**Request**
Reproduce the entries word for word, from the first line through the line containing "point(63,38)", with both ends included.

**Item-finding entries**
::::
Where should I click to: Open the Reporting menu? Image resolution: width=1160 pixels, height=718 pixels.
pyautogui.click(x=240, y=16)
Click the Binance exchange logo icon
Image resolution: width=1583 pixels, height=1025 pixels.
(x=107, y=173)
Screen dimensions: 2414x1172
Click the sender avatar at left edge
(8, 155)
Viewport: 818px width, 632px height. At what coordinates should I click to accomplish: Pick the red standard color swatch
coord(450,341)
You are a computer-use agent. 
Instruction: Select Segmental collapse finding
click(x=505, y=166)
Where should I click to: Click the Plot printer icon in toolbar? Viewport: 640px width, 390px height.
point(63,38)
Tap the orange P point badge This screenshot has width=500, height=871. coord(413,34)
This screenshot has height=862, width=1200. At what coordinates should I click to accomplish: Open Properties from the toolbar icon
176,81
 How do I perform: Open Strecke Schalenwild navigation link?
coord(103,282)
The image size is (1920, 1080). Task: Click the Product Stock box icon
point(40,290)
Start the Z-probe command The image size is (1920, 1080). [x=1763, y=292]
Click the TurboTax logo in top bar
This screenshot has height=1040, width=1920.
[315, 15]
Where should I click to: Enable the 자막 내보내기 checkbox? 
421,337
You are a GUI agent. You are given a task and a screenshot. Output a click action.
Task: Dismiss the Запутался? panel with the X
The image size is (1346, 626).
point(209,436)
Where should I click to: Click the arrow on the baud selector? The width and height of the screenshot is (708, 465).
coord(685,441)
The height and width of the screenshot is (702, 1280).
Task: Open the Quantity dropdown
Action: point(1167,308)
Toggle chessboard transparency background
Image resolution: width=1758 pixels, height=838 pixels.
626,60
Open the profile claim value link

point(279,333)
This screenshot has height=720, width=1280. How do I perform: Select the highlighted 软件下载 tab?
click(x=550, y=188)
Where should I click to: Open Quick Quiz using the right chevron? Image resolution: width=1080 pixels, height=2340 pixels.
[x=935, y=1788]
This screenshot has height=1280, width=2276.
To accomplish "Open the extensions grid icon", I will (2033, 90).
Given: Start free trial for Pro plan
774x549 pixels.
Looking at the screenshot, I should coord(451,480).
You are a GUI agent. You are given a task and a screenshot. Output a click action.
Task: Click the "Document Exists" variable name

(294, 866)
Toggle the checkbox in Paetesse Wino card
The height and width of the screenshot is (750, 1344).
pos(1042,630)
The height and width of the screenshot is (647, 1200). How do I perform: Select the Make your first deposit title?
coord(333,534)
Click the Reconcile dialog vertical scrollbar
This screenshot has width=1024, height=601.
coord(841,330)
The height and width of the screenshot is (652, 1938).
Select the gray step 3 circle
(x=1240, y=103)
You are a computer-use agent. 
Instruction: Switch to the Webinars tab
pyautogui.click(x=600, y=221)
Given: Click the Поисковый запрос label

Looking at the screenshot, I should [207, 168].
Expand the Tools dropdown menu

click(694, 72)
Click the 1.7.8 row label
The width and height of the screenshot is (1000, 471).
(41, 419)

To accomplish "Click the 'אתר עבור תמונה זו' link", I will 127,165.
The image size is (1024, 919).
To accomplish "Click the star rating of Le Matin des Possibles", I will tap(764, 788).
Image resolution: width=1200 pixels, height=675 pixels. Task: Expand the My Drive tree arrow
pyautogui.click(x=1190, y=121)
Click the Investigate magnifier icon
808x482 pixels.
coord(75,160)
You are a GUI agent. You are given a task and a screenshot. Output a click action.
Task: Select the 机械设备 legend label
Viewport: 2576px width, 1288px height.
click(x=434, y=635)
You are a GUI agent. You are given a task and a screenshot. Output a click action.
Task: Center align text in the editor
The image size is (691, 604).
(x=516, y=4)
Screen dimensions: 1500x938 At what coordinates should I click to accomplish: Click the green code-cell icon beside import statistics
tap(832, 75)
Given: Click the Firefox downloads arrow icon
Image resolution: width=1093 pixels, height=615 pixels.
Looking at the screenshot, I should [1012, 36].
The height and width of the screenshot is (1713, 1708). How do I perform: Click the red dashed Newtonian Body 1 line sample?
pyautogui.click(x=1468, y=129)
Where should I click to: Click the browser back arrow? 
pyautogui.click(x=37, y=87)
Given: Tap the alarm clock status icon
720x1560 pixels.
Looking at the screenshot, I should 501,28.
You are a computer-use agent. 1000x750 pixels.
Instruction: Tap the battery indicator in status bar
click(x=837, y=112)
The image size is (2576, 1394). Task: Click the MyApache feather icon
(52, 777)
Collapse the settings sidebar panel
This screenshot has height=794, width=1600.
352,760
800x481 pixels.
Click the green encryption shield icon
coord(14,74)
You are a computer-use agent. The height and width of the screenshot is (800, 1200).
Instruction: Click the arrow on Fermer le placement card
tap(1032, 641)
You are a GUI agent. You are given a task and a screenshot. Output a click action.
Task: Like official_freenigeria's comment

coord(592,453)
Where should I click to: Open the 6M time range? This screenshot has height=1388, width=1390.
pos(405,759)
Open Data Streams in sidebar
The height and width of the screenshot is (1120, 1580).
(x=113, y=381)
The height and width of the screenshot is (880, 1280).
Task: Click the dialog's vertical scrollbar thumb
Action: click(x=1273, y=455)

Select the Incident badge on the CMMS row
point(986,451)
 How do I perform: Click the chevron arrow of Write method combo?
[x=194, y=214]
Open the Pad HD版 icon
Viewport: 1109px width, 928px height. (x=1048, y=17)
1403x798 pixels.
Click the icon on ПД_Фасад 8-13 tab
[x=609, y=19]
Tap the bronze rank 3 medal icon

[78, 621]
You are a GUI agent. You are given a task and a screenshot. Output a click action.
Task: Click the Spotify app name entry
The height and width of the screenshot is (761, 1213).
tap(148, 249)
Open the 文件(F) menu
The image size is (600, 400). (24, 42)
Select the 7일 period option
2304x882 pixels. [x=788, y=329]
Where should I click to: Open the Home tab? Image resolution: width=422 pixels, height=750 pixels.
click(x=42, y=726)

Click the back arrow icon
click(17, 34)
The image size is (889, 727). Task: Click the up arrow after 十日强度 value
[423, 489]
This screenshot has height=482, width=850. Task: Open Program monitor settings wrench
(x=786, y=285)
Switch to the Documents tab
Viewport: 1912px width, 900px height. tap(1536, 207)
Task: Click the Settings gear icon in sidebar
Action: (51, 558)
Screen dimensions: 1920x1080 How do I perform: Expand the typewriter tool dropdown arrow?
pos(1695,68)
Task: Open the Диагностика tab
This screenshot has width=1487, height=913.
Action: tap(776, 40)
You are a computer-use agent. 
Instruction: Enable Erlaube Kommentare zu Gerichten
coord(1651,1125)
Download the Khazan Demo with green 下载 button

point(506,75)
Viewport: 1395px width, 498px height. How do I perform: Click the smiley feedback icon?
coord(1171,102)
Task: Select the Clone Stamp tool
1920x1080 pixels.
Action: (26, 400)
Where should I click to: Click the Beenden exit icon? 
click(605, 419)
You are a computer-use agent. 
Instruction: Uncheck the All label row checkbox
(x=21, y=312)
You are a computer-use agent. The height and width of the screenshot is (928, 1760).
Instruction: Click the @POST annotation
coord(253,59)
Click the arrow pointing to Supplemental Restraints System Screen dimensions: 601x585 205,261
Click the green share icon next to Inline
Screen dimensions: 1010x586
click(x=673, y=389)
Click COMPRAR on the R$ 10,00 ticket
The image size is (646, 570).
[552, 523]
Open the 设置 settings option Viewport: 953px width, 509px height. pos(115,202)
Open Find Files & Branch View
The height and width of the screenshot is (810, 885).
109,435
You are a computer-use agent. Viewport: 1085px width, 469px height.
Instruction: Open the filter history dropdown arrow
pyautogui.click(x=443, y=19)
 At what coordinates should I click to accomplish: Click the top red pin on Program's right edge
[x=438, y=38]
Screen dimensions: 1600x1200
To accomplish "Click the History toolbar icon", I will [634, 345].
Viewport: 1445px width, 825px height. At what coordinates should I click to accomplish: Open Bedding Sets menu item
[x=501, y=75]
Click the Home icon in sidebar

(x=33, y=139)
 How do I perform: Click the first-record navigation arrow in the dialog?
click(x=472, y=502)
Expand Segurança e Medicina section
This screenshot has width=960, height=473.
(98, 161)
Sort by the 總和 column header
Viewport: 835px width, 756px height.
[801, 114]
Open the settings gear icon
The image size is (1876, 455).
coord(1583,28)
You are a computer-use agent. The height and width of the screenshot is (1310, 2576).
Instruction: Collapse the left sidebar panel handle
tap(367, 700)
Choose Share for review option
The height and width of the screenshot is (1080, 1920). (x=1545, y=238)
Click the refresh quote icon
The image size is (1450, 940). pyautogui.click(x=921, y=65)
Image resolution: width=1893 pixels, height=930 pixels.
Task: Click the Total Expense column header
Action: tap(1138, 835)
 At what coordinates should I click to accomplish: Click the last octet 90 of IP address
::::
**Final answer**
Where should I click to: Open the Reporting menu? Image resolution: width=1160 pixels, height=718 pixels.
pyautogui.click(x=240, y=16)
Click the Binance exchange logo icon
Image resolution: width=1583 pixels, height=1025 pixels.
(x=107, y=173)
Screen dimensions: 2414x1172
Click the sender avatar at left edge
(8, 155)
Viewport: 818px width, 632px height. At what coordinates should I click to accomplish: Pick the red standard color swatch
coord(450,341)
You are a computer-use agent. 
Instruction: Select Segmental collapse finding
click(x=505, y=166)
Where should I click to: Click the Plot printer icon in toolbar? Viewport: 640px width, 390px height.
point(63,38)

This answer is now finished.